* _What you should do_:
Quote, word for word, the line containing "Instruction: Select the Dreiweg label" and all lines that follow it to the end of the records, with no pictures.

● ● ● ● ●

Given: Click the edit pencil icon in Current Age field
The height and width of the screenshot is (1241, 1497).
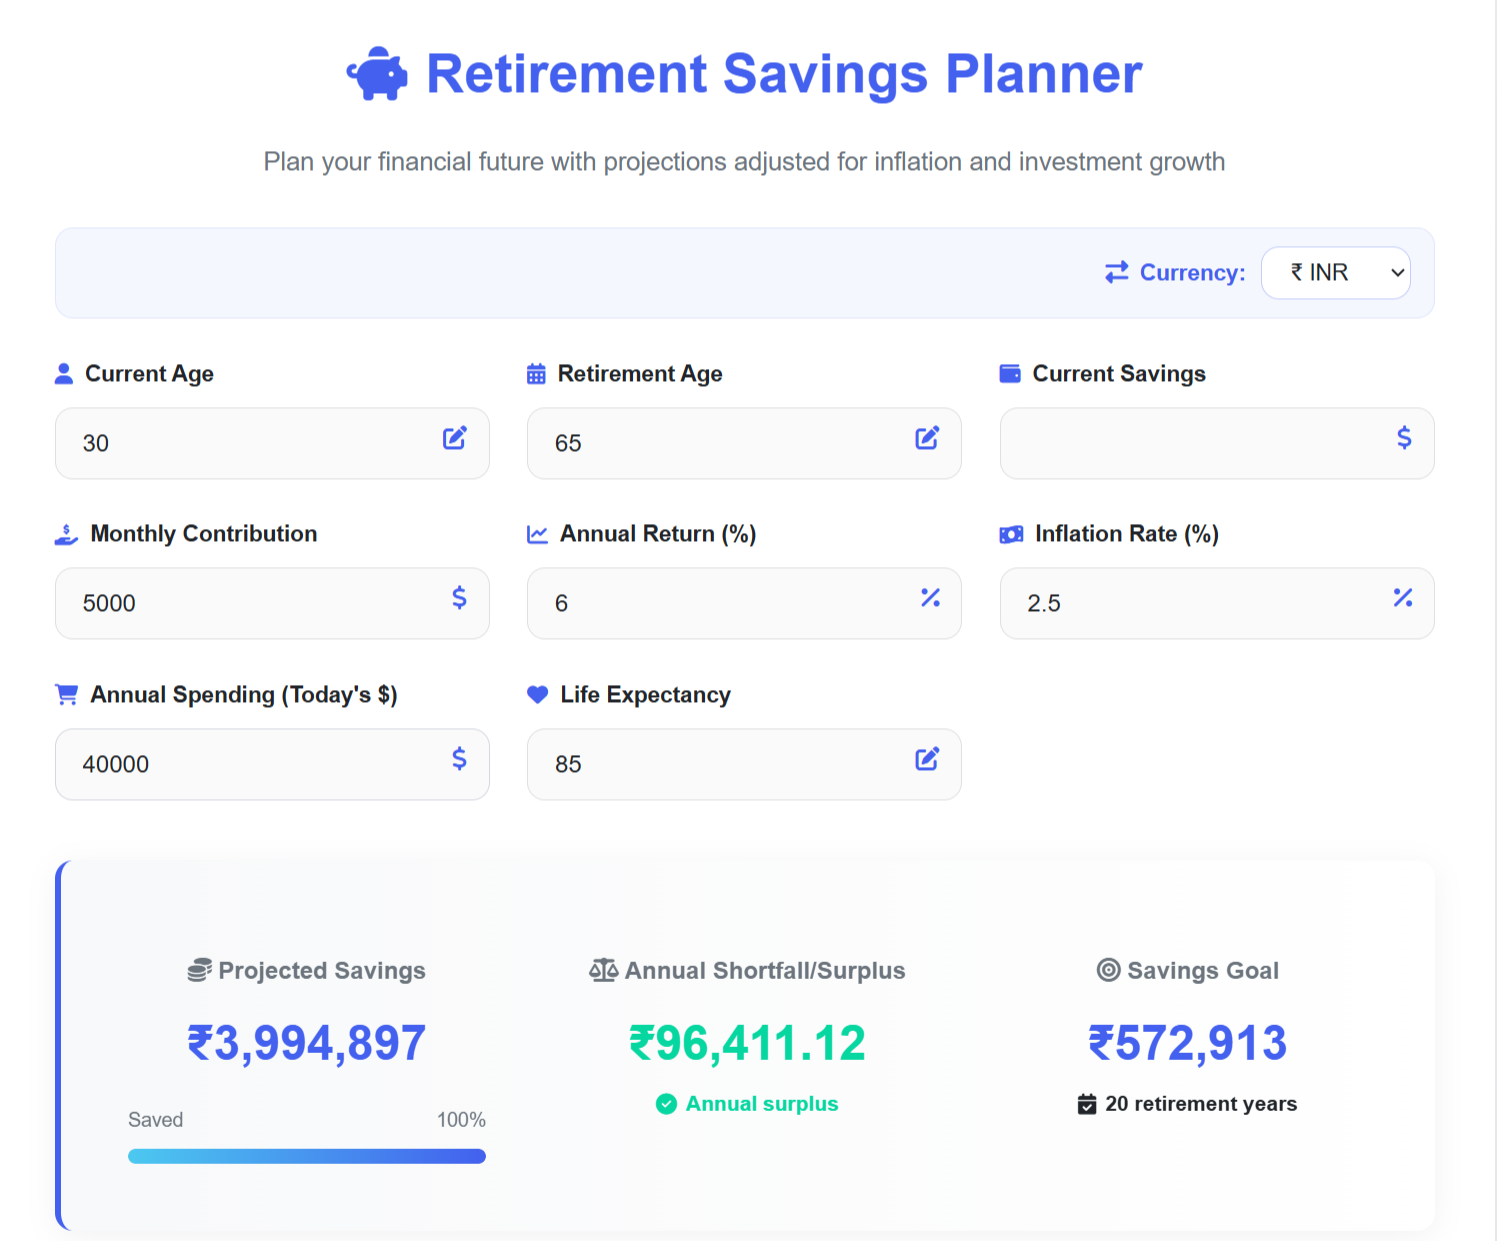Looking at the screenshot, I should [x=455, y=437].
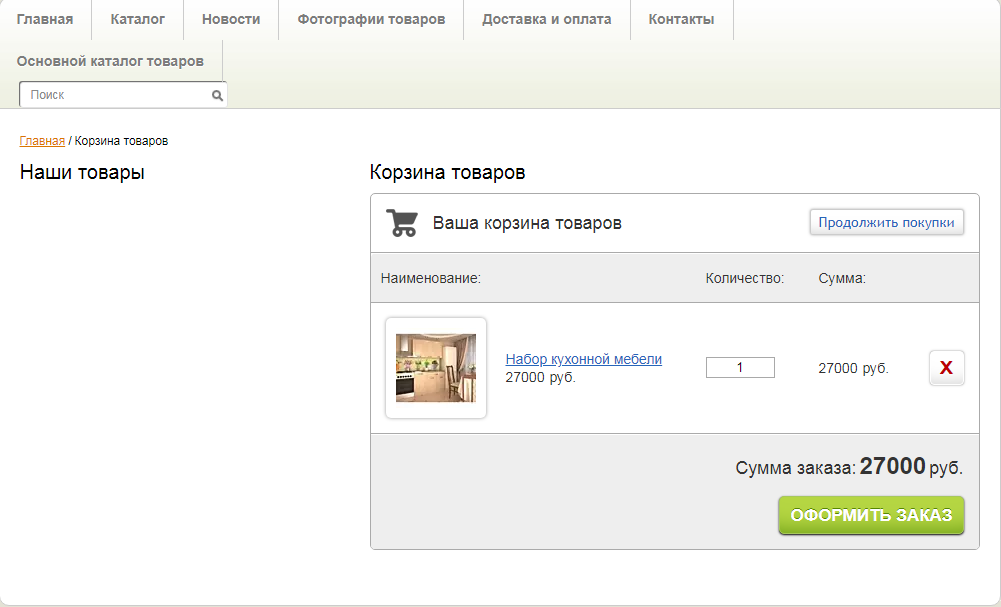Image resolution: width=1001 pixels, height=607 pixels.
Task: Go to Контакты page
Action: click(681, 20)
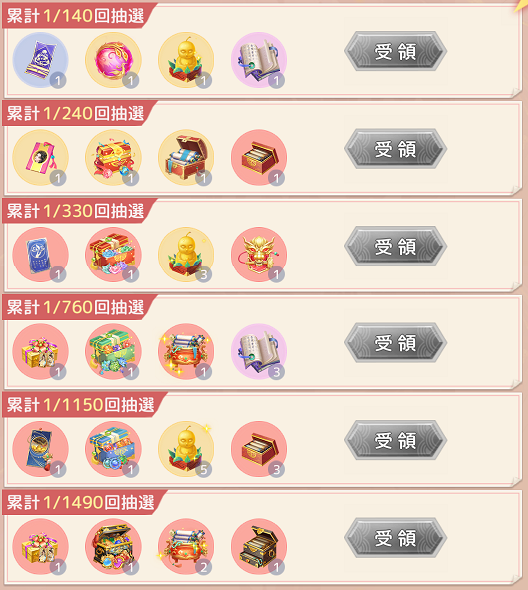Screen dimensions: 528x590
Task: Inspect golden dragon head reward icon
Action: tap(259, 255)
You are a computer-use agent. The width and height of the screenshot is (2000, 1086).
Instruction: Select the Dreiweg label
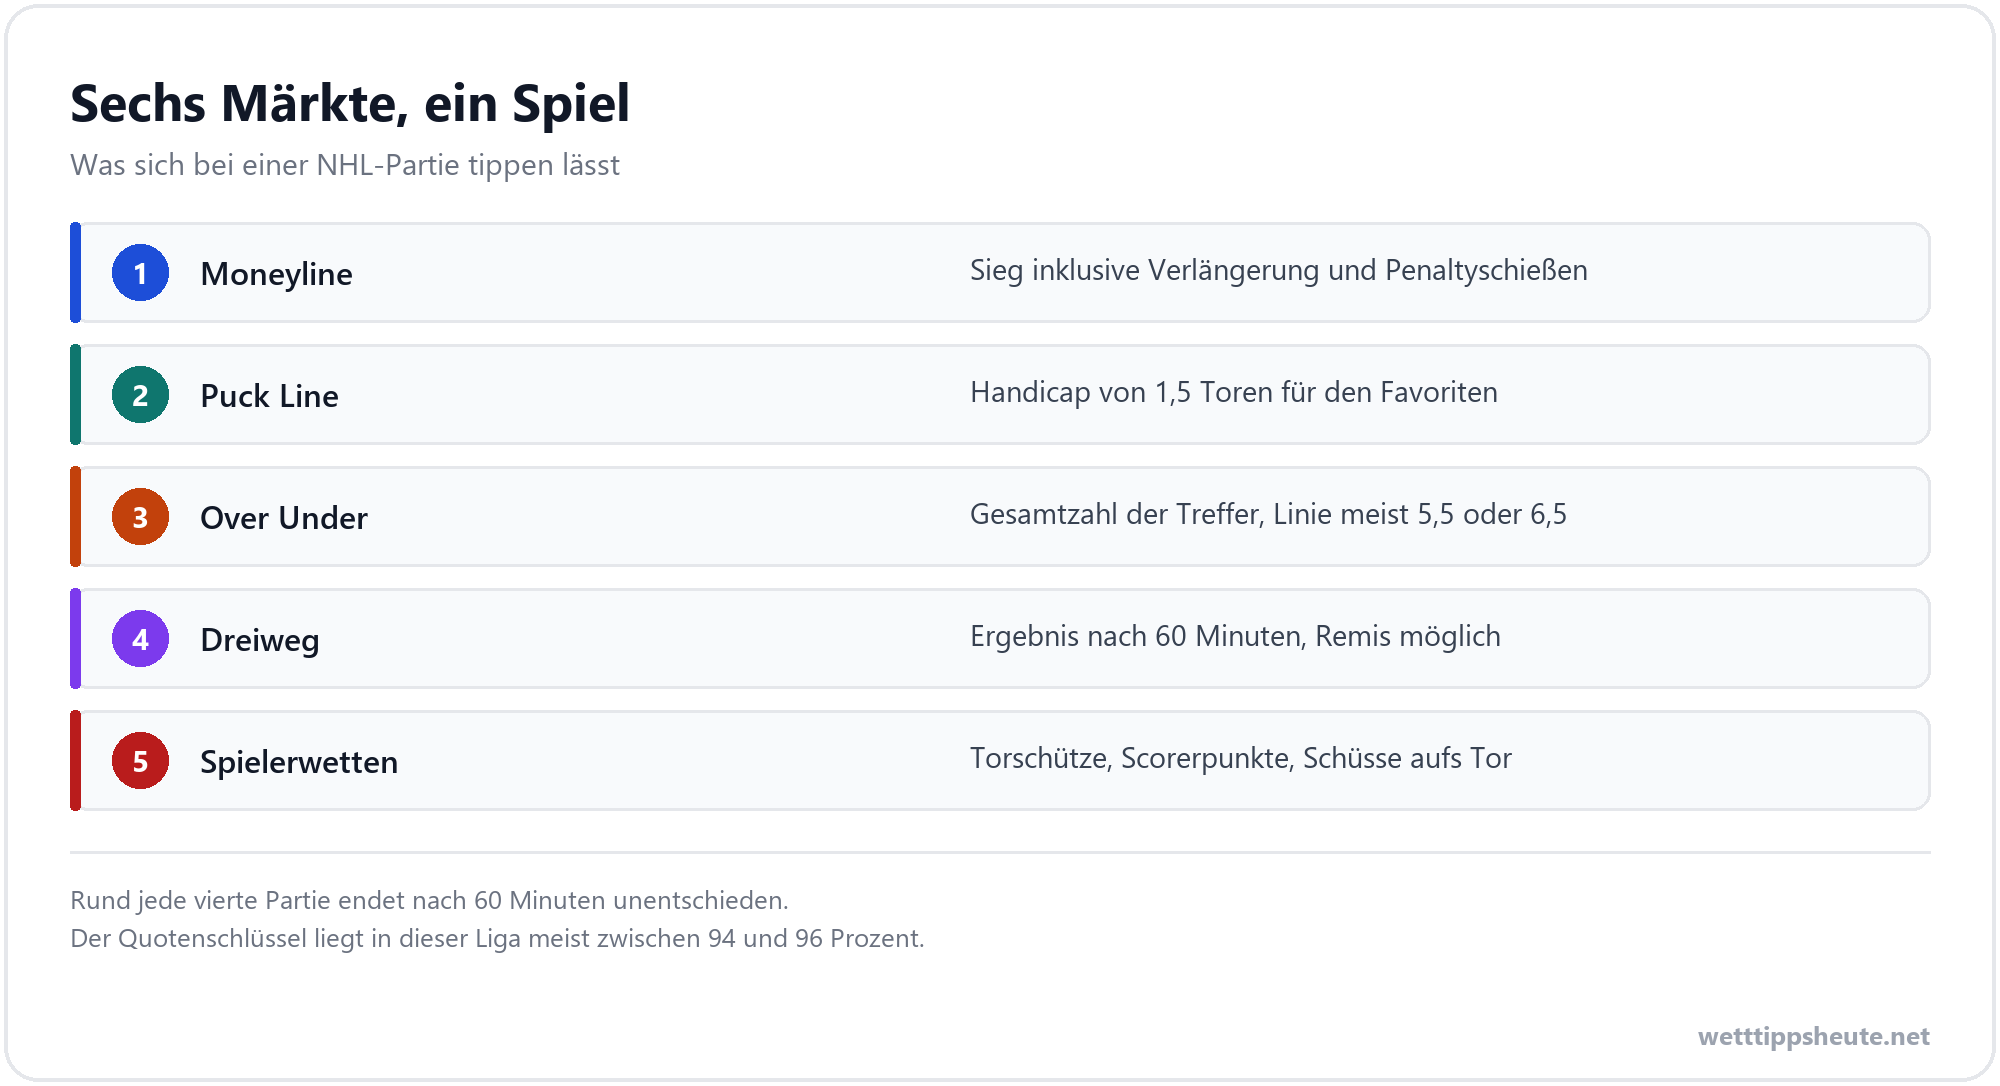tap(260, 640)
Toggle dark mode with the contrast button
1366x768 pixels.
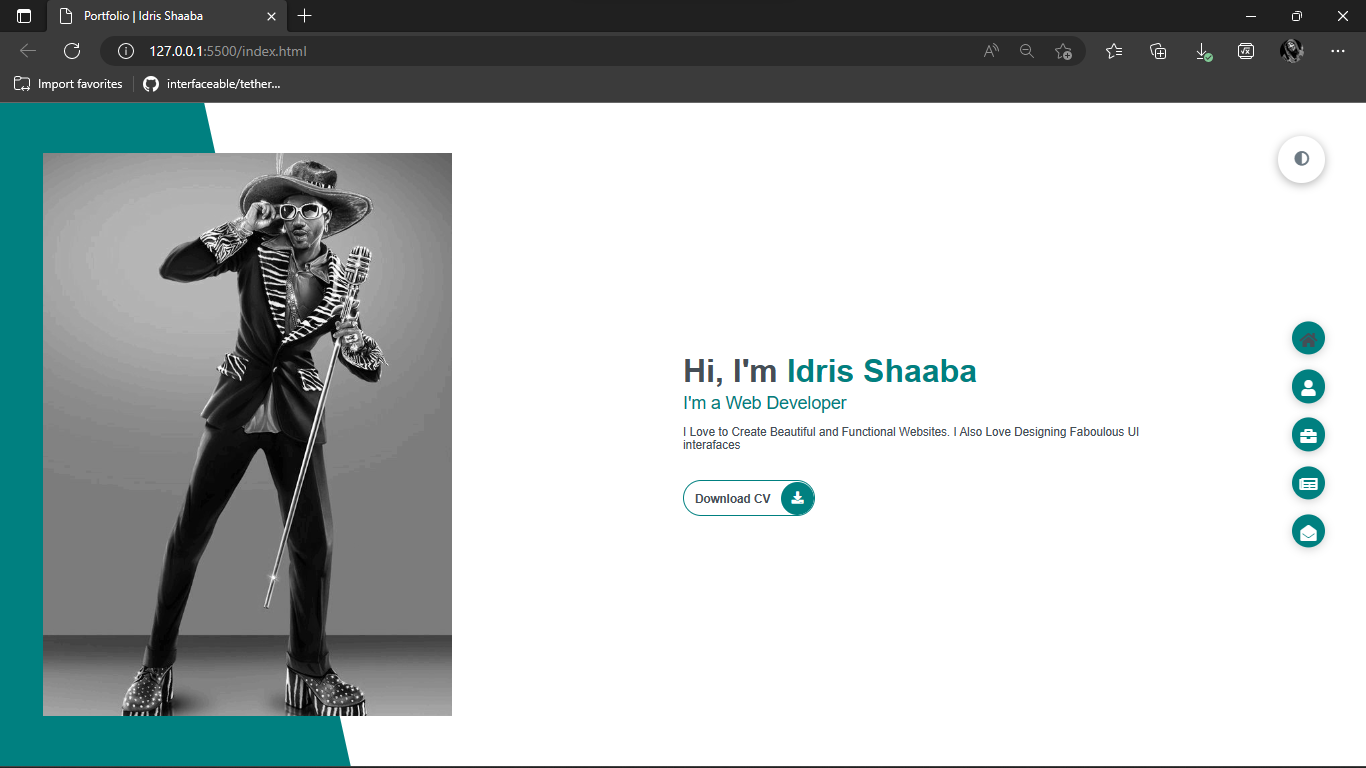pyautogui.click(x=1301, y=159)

● ● ● ● ●

* _Completed task_:
Instruction: Select the Dreiweg label
tap(260, 640)
Toggle dark mode with the contrast button
1366x768 pixels.
pyautogui.click(x=1301, y=159)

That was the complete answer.